A cure for motherfucking Kryptonite. Wow, that's a hell of a gift to throw over to the last son of Krypton, isn't it? Here's the thing, though: Luthor can do it. He's just that awesome. Anyone that's actually read the story knows that this isn't the whiny brat that we've all heard about, is it? No - he's capable, smart, and giving in a way that nobody ever wants to give him credit for. He saved Superboy's life, he got a reward, and now he wants to pay the kid back again! He's not stealing penny candy or sneaking into the matinee at the Smallville Bijou - he's doing good.
Of course, it all goes pear-shaped. It has to go pear-shaped. It's written in the stars that pear-shaped is the way of these things and so it shall be.

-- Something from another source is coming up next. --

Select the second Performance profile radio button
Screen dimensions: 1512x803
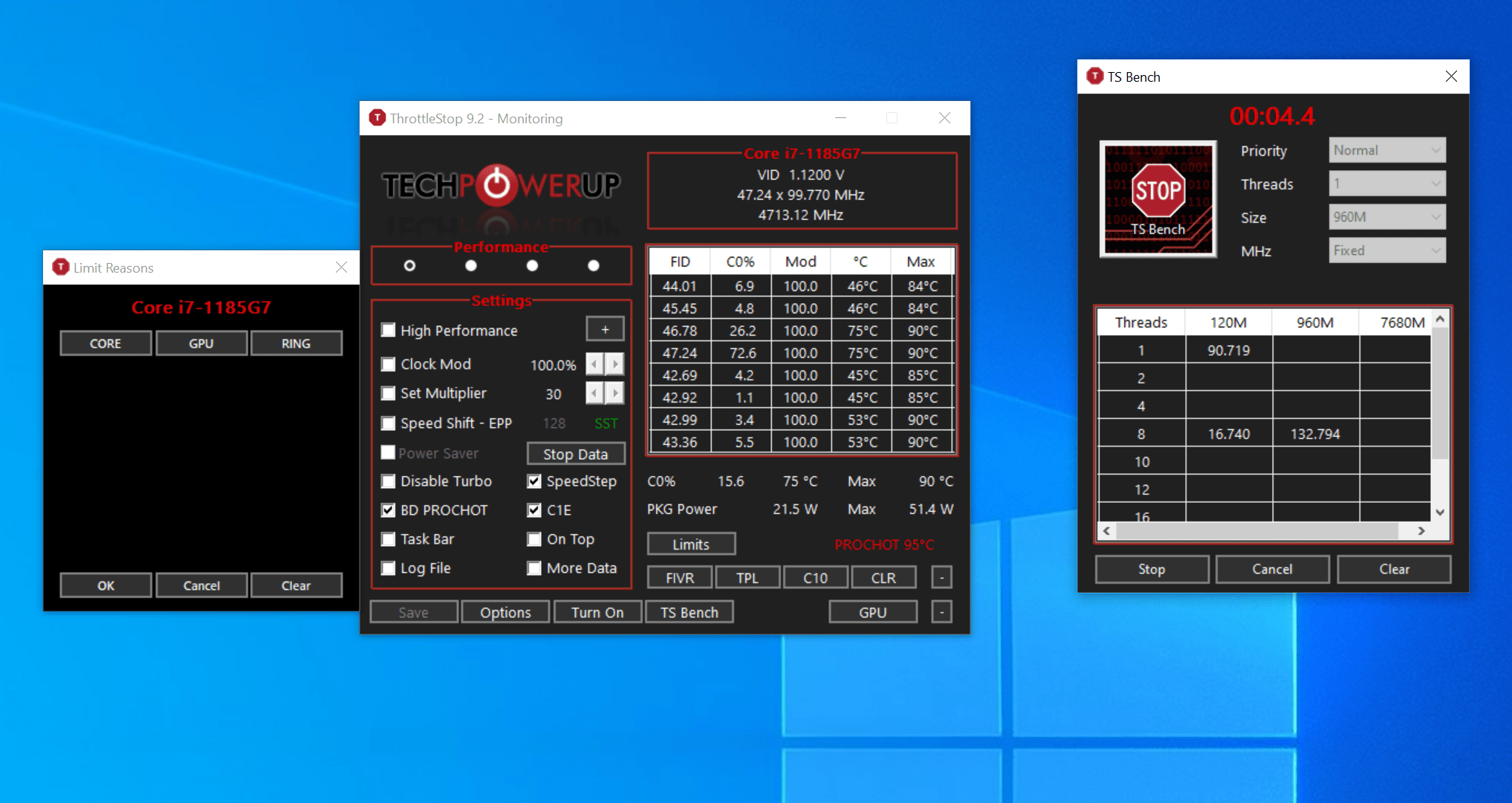click(x=471, y=265)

OK, there's the infamous sequence that's so often extracted from, presented in its full glory. Let's review: Lex finds a cure for Kryptonite and in his enthusiasm, he apparently gets jiggy a little too hard and knocks over a flask, causing a fire. Superboy, hearing his cries for help and not thinking to himself "Hey, you know, maybe blowing super-breath into a building filled with chemicals isn't the brightest idea," does what he thinks is best for the situation and screws up horribly.

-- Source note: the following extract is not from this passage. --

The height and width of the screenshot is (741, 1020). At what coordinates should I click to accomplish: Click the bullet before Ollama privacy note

Pay attention to Luthor's dialogue immediately after the accident. He's furious at Superboy for fucking up the experiment. His going bald is completely secondary to the fact that he was trying to do a brother a solid and got bitten in the ass for his troubles. His Kryptonite serum and the life form he happened to create are now gone because Kal-El didn't show up for Chemistry 101's safety lessons. That's what he's furious over - the baldness thing, that's just salt on the wounds. Even more aggravatingly, when Lex is in the middle of reiterating that his science got all fucked up, Superboy just goes and brings up the hair again, managing to come off like an extra-large dick. Something snapped inside of Luthor that day and that's when the conflict we all know and love began.
It's not about baldness, is it? It's about getting fucked over when you're doing the right thing. Once you start looking at the whole conflict from Luthor's perspective, he becomes a lot more sympathetic as a villain. His motives for hating Superboy are understandable, even if he could probably learn to let these things go.
You may note that the scans here are much sharper than you're used to from this page. Apparently, running my images through Illustrator and doing the drop-shadow thing may have made it look neat, but reduces the legibility by a large degree. I guess I'll have to figure out another way to do make my images "pop" a bit.